# [Description of the task]
Could you echo, word for word, the rows starting at the very first line and going on through the line with "Looking at the screenshot, I should pos(2024,239).", both ends included?

# [Supplied records]
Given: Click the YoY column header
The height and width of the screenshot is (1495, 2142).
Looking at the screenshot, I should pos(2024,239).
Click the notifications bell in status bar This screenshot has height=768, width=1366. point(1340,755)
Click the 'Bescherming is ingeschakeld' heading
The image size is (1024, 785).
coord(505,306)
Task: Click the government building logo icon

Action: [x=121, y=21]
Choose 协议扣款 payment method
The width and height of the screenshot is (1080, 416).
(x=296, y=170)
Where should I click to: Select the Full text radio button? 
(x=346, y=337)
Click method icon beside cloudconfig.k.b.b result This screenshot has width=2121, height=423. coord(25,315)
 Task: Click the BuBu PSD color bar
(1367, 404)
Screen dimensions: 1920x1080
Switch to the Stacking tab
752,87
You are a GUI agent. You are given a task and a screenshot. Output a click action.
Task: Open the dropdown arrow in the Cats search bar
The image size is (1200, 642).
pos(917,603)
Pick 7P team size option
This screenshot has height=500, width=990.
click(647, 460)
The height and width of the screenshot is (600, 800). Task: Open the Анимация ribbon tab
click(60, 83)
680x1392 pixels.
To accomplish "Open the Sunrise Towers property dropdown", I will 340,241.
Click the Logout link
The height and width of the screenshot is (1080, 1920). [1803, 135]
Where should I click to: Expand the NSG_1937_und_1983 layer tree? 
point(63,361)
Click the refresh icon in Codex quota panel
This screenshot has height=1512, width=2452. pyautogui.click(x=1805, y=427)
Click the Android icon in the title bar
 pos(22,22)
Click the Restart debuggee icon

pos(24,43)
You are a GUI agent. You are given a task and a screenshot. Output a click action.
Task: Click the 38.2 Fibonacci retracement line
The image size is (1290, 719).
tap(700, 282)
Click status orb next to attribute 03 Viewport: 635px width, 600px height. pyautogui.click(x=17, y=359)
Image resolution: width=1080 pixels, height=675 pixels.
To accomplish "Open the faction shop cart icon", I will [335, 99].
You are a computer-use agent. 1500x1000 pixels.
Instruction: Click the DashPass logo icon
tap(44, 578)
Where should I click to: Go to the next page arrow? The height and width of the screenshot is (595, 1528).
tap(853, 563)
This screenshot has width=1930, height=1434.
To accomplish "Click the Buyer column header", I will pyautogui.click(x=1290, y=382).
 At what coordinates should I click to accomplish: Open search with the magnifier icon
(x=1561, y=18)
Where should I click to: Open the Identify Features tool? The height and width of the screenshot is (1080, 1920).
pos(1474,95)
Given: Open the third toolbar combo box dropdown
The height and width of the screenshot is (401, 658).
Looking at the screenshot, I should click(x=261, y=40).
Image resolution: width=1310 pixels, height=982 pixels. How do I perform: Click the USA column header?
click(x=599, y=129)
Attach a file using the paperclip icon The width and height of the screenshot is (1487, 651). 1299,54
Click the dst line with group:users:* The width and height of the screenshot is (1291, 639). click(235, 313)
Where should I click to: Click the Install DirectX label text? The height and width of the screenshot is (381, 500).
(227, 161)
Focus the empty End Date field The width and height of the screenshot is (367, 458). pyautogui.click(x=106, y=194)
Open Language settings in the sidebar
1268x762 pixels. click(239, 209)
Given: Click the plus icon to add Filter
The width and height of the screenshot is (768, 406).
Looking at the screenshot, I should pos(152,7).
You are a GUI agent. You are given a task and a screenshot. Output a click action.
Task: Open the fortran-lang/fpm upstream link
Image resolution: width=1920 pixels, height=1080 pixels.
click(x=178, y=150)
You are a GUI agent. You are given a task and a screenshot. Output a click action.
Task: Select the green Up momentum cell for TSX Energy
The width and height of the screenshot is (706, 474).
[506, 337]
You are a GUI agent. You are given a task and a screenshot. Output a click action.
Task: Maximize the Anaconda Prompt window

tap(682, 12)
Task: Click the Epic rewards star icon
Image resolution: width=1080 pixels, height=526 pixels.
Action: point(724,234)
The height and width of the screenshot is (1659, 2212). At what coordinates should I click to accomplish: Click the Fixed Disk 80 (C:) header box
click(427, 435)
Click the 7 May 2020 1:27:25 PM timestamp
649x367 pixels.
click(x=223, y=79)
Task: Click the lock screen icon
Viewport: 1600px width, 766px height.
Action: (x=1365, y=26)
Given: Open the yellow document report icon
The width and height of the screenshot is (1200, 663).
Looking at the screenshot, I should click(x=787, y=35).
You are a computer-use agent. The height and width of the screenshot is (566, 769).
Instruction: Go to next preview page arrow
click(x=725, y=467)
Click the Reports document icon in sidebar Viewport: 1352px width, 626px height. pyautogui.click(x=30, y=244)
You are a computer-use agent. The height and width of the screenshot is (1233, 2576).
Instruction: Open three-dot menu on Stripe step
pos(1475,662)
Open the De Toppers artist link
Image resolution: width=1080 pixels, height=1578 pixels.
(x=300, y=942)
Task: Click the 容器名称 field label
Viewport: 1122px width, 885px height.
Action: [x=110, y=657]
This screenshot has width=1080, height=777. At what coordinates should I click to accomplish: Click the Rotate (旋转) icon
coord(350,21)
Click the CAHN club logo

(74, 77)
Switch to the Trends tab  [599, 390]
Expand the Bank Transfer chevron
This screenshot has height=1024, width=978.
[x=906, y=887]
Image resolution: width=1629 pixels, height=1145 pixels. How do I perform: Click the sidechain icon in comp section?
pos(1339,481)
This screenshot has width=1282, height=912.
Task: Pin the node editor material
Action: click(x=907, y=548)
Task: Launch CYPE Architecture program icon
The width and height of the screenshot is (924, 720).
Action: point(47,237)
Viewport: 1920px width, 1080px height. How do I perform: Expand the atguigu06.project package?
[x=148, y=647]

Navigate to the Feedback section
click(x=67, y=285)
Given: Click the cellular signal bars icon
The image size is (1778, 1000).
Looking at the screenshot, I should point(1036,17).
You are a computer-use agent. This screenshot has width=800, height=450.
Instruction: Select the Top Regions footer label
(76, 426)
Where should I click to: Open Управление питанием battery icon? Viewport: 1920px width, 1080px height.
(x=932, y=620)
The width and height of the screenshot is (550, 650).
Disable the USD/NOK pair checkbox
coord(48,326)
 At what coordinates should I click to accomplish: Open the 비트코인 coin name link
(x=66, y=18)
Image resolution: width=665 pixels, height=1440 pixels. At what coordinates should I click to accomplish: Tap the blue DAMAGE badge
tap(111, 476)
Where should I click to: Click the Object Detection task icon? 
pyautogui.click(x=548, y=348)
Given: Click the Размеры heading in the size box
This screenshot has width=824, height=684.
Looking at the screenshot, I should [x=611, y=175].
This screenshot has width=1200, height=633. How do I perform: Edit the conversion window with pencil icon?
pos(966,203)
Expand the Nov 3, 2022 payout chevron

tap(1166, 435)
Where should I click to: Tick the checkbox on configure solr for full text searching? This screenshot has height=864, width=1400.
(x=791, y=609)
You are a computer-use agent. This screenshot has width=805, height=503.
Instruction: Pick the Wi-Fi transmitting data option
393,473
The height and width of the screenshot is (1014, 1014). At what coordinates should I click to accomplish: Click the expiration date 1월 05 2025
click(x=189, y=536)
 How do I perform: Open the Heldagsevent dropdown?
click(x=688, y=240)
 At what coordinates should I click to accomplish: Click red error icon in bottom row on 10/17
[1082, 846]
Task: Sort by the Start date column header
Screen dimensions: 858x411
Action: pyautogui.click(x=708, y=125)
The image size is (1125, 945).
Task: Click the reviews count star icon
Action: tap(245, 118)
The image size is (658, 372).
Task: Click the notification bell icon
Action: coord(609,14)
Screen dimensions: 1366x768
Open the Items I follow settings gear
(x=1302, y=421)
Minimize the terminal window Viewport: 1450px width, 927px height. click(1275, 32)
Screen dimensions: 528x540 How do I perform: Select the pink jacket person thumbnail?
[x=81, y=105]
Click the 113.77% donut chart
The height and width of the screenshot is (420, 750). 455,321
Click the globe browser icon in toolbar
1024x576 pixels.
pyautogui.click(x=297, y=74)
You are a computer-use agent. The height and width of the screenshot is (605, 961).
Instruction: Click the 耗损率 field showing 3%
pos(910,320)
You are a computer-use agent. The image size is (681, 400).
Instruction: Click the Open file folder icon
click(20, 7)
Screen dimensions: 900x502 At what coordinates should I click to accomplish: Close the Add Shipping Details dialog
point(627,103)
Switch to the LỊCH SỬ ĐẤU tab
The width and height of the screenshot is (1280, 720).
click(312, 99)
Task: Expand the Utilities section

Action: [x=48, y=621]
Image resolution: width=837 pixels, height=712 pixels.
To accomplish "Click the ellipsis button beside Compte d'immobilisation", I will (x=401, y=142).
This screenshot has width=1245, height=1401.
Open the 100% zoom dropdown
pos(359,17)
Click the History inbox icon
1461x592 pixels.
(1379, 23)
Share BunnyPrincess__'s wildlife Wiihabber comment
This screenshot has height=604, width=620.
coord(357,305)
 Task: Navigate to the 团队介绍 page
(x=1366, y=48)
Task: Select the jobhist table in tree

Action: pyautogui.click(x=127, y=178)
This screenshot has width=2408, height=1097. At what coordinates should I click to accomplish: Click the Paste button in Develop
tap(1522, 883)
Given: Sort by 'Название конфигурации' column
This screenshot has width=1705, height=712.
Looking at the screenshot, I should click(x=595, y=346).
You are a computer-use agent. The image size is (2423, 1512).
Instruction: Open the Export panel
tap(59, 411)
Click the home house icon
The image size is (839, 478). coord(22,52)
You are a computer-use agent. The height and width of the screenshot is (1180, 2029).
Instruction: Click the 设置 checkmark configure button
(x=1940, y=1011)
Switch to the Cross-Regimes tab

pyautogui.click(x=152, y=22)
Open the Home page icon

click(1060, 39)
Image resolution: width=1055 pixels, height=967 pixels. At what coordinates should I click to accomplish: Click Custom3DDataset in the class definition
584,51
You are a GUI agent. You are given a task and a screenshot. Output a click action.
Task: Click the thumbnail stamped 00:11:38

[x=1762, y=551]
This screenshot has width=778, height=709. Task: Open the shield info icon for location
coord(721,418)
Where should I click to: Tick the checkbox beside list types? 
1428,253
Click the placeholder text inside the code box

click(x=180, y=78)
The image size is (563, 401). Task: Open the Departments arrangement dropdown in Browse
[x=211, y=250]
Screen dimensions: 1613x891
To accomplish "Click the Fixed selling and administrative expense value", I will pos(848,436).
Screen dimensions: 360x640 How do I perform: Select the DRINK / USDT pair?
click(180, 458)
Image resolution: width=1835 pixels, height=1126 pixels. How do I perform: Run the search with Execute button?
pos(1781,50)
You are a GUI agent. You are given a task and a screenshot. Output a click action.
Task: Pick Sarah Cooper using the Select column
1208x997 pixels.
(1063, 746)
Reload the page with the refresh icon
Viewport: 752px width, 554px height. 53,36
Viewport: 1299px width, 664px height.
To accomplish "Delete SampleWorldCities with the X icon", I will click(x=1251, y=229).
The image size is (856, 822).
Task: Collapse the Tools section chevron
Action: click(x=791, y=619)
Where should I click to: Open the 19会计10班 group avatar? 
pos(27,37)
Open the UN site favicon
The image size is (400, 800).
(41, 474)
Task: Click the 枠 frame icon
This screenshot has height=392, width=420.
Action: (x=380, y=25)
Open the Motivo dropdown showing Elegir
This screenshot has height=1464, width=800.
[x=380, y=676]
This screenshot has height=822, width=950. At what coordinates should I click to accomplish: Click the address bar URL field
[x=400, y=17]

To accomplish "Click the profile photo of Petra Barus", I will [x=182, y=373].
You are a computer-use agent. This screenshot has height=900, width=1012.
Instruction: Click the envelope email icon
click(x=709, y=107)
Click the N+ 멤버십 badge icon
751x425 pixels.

# [Solution to the problem]
Given: Click the YoY column header
The height and width of the screenshot is (1495, 2142).
Looking at the screenshot, I should pos(2024,239).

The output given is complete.